Your answer must be the lines from the top of the listing below through the line that holds "Goodbye 2025 Hello 2026 Wishes (72, 1780)", retyped exactly, with no pictures.

***

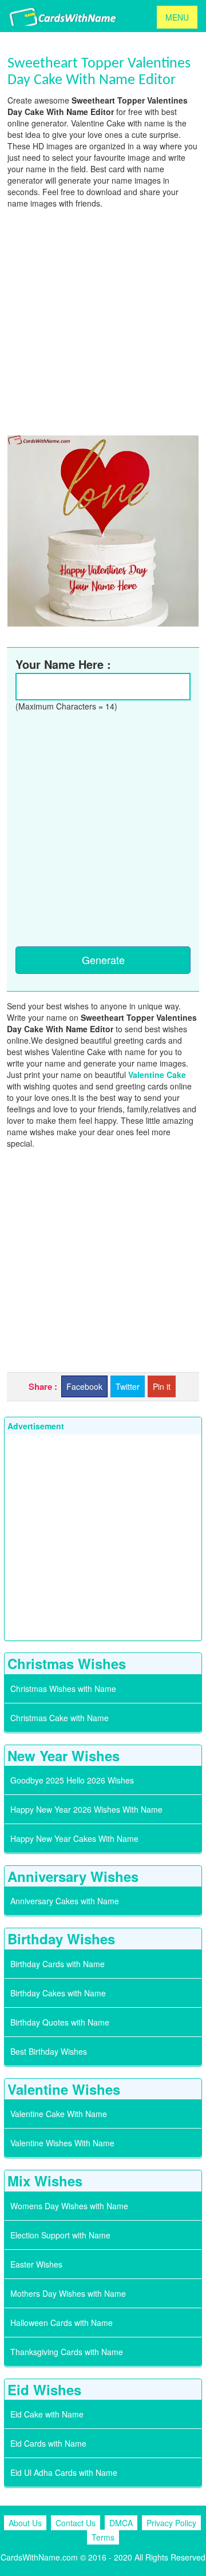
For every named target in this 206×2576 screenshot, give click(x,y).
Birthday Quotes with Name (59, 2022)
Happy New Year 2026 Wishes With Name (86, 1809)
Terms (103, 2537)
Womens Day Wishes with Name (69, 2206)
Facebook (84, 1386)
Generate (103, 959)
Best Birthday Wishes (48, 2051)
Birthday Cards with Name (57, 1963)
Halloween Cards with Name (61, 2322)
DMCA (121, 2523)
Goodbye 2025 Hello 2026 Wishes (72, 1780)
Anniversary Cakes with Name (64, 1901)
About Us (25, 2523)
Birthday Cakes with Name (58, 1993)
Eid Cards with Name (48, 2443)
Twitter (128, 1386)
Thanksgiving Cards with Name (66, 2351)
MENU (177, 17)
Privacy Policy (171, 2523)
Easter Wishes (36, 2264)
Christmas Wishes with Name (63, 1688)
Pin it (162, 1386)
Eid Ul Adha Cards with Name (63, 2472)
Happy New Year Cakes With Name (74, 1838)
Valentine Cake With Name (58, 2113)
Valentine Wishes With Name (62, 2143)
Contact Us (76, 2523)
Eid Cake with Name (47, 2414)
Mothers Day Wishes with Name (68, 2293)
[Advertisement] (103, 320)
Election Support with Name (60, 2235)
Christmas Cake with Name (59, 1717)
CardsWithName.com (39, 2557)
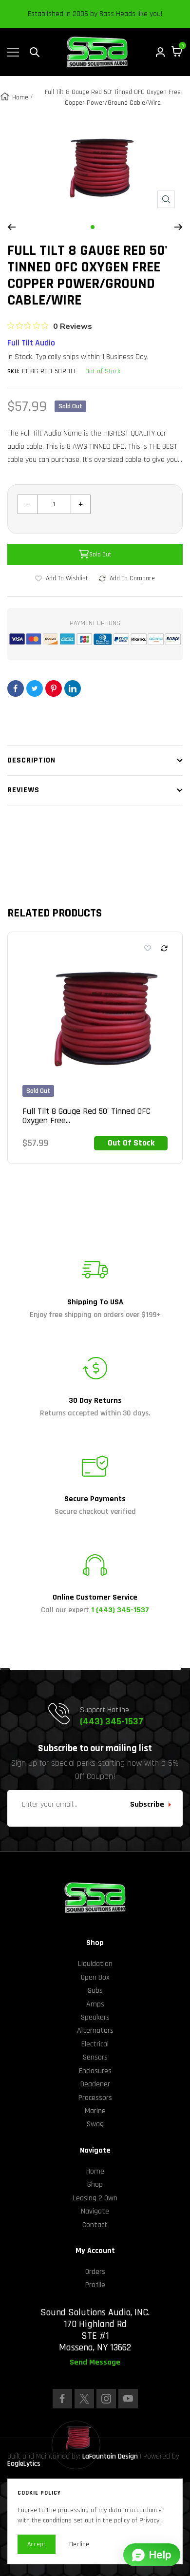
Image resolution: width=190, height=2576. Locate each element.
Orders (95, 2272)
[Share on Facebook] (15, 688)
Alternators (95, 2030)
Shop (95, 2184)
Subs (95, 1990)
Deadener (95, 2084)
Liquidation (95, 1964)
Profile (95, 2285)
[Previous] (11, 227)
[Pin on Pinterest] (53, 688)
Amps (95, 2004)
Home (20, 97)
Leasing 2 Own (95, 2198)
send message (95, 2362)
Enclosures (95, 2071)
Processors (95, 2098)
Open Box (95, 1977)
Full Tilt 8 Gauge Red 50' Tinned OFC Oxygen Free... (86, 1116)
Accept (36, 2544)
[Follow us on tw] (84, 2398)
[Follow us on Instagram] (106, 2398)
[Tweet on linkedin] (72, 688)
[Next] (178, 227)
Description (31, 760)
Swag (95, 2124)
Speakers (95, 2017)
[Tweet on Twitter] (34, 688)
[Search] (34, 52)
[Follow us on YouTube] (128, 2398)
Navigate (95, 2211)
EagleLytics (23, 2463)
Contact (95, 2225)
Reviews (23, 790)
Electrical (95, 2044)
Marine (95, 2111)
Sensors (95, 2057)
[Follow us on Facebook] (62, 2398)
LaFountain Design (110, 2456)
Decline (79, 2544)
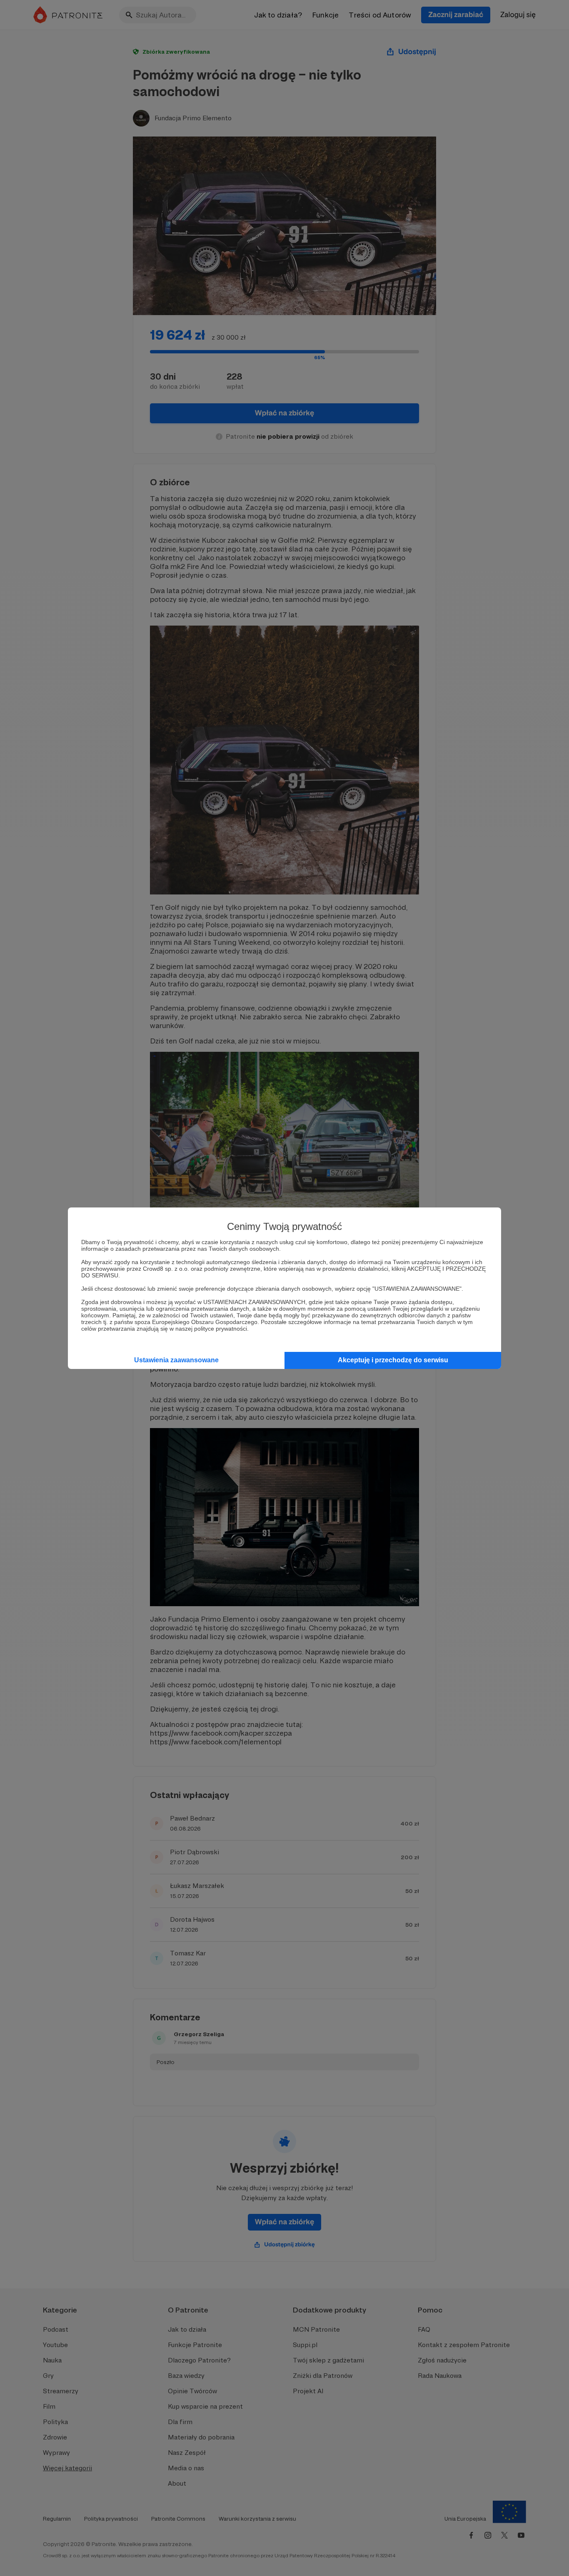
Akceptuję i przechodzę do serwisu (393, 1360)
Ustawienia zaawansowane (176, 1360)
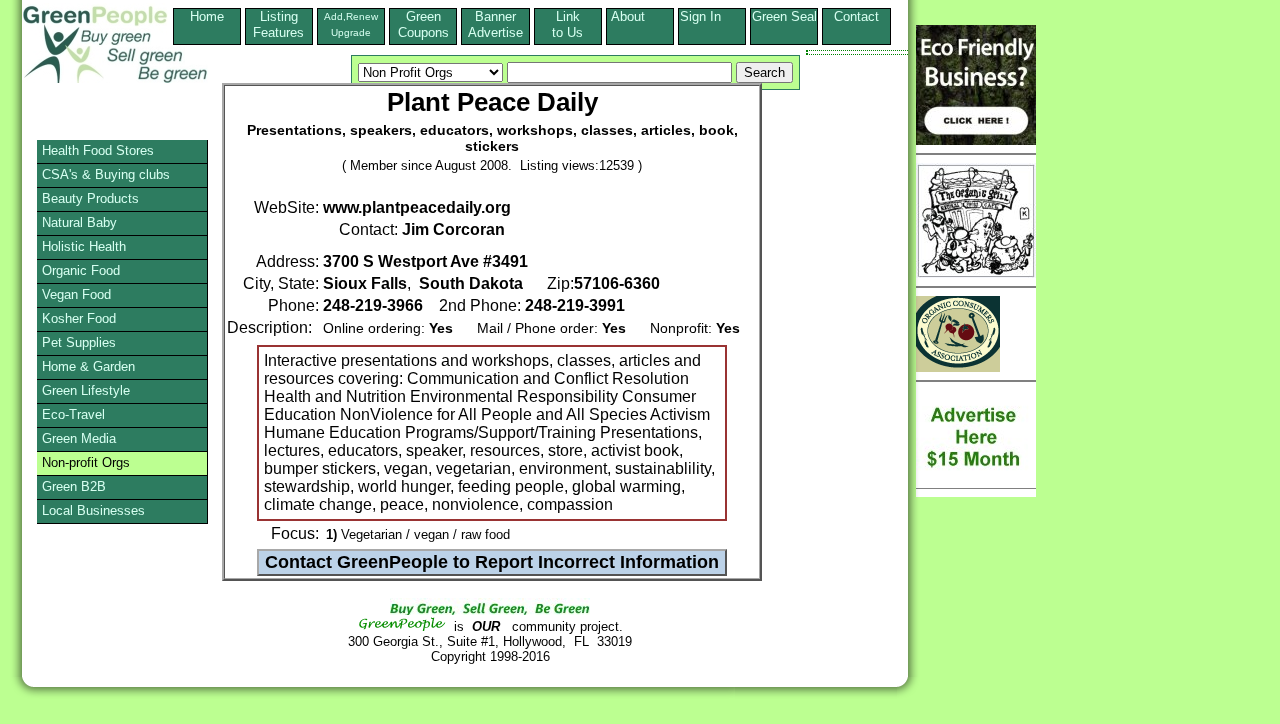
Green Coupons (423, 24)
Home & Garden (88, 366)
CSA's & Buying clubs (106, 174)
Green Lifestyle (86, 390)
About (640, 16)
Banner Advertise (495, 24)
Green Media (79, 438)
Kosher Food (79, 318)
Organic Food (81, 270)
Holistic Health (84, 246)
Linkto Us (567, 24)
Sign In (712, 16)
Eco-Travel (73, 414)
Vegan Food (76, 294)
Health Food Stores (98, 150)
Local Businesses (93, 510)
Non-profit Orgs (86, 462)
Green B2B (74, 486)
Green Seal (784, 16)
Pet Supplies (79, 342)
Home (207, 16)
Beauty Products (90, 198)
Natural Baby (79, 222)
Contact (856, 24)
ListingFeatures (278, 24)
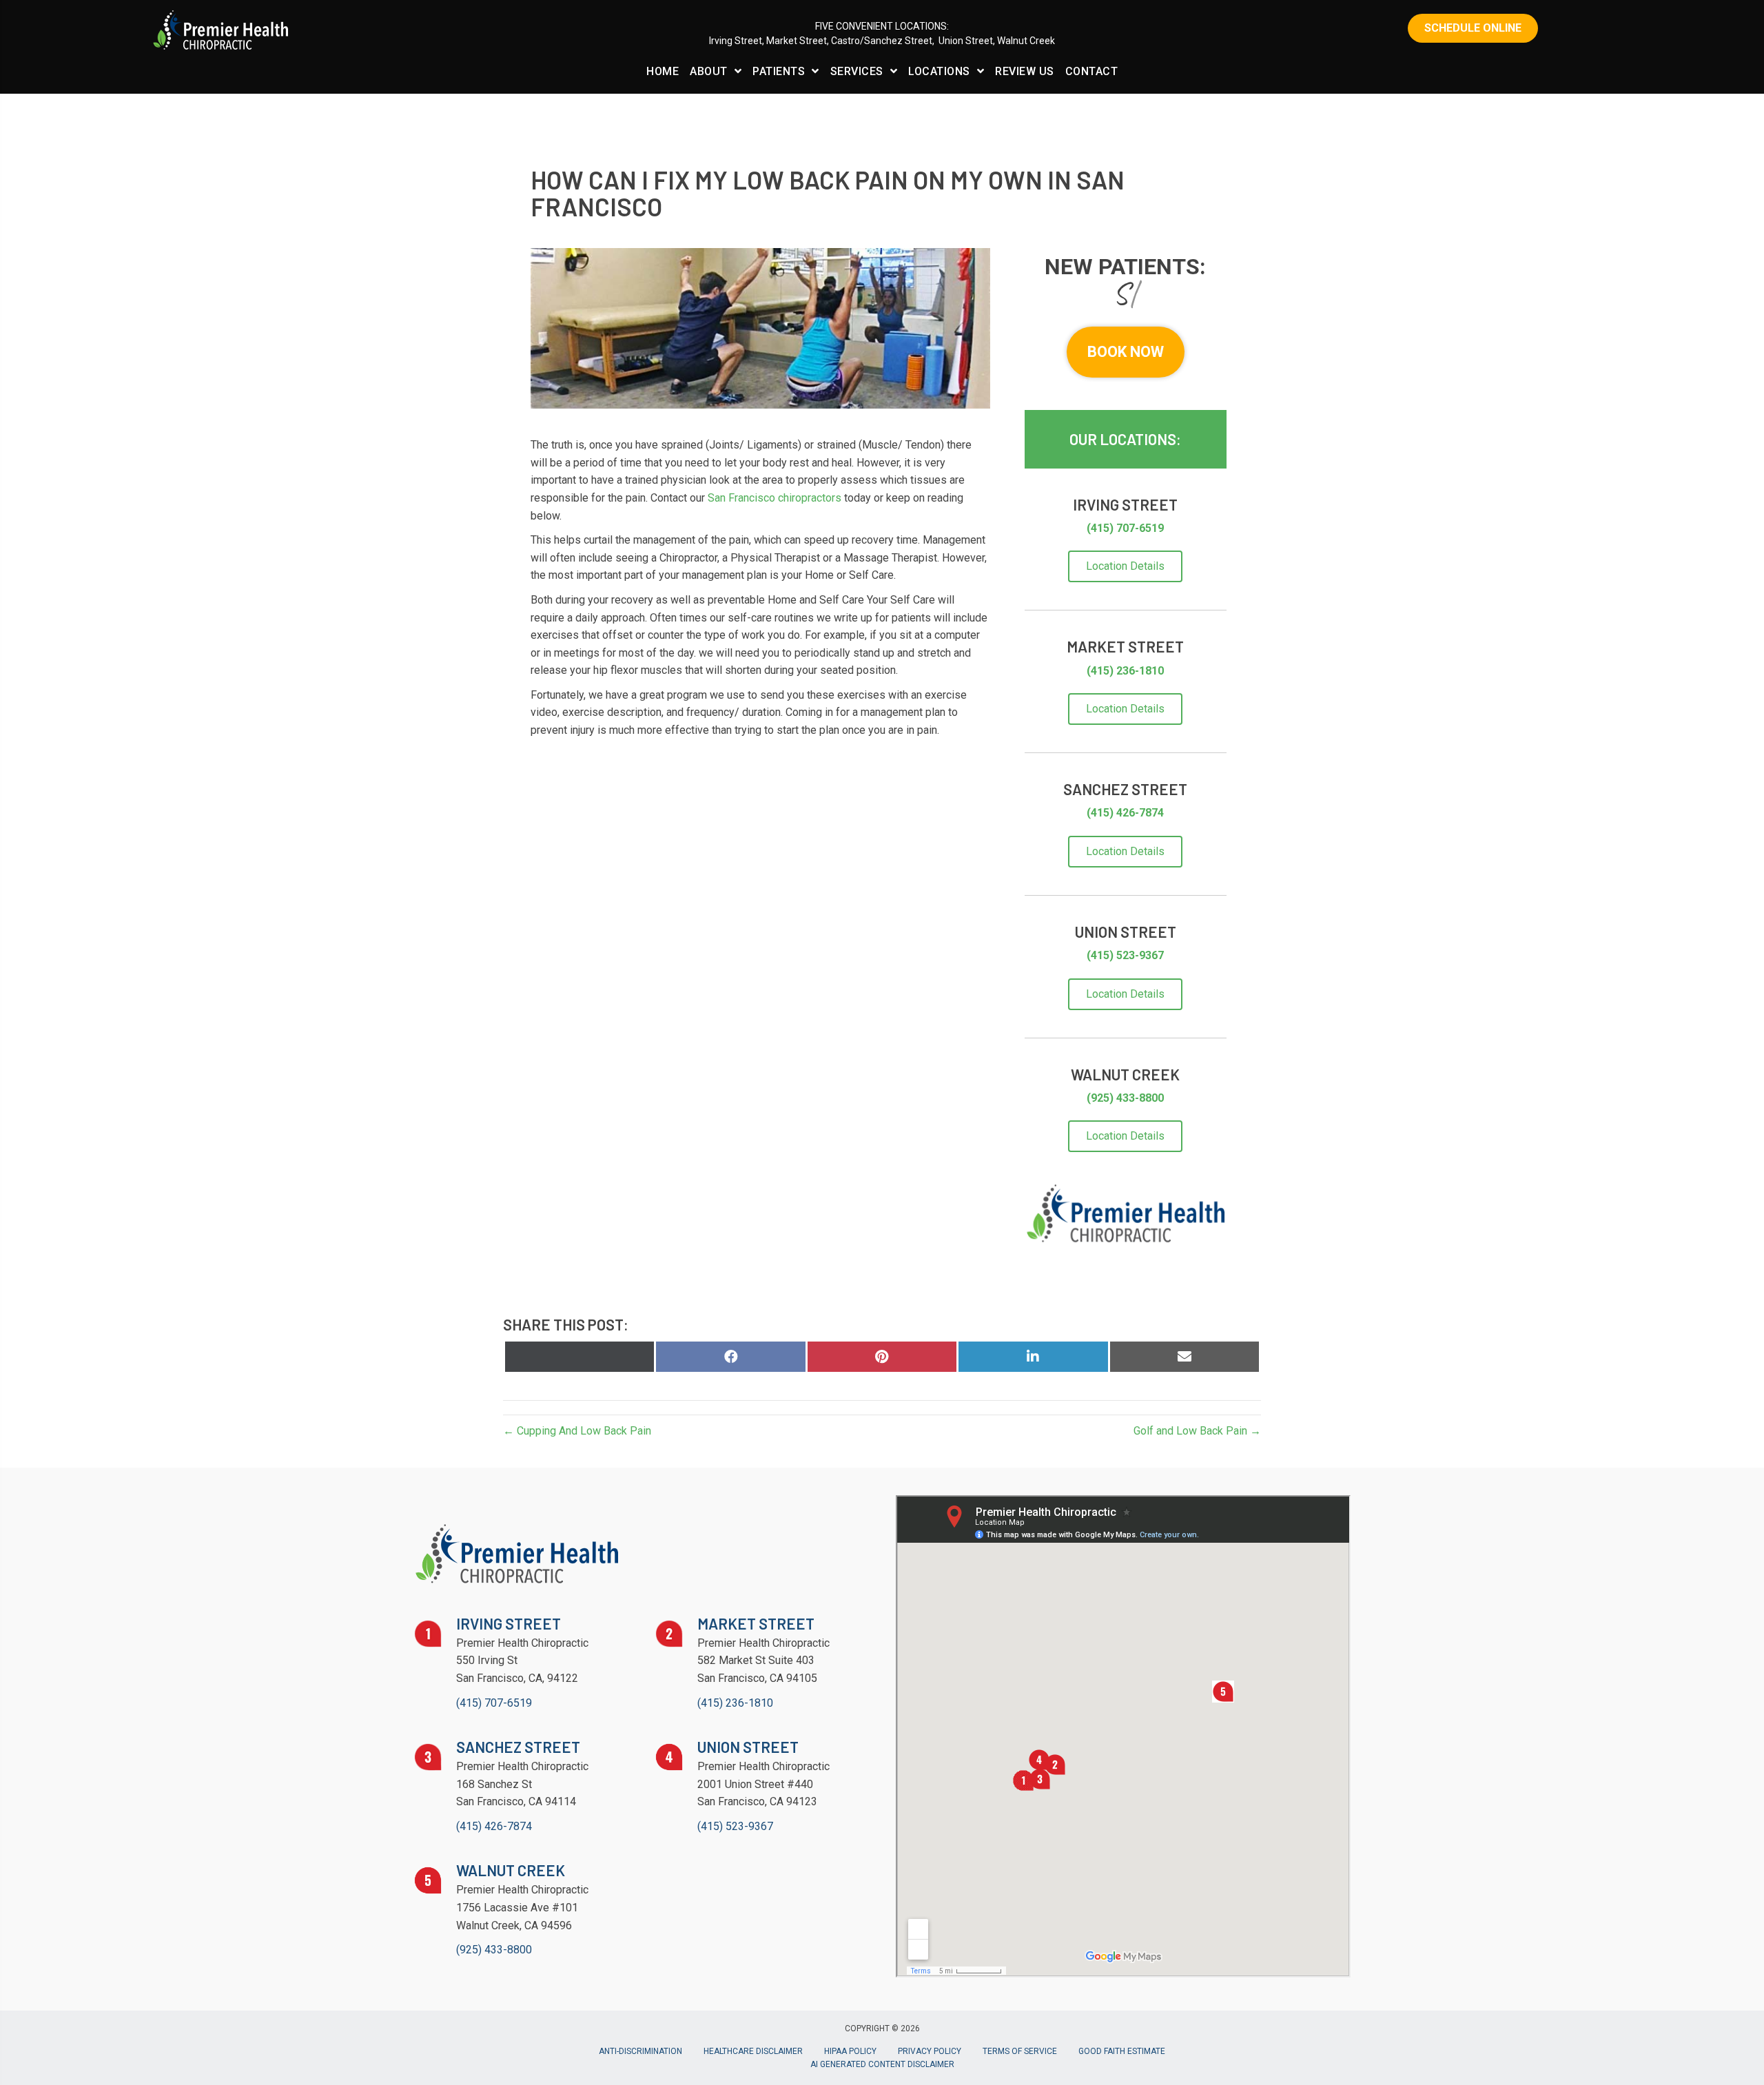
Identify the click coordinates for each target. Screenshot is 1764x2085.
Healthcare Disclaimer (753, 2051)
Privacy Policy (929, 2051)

***

EXERCISE RESULT =>
For every named target in this 206×2576 screenshot, give click(x,y).
Birthday Quotes with Name (59, 2022)
Happy New Year 2026 Wishes With Name (86, 1809)
Terms (103, 2537)
Womens Day Wishes with Name (69, 2206)
Facebook (84, 1386)
Generate (103, 959)
Best Birthday Wishes (48, 2051)
Birthday Cards with Name (57, 1963)
Halloween Cards with Name (61, 2322)
DMCA (121, 2523)
Goodbye 2025 Hello 2026 Wishes (72, 1780)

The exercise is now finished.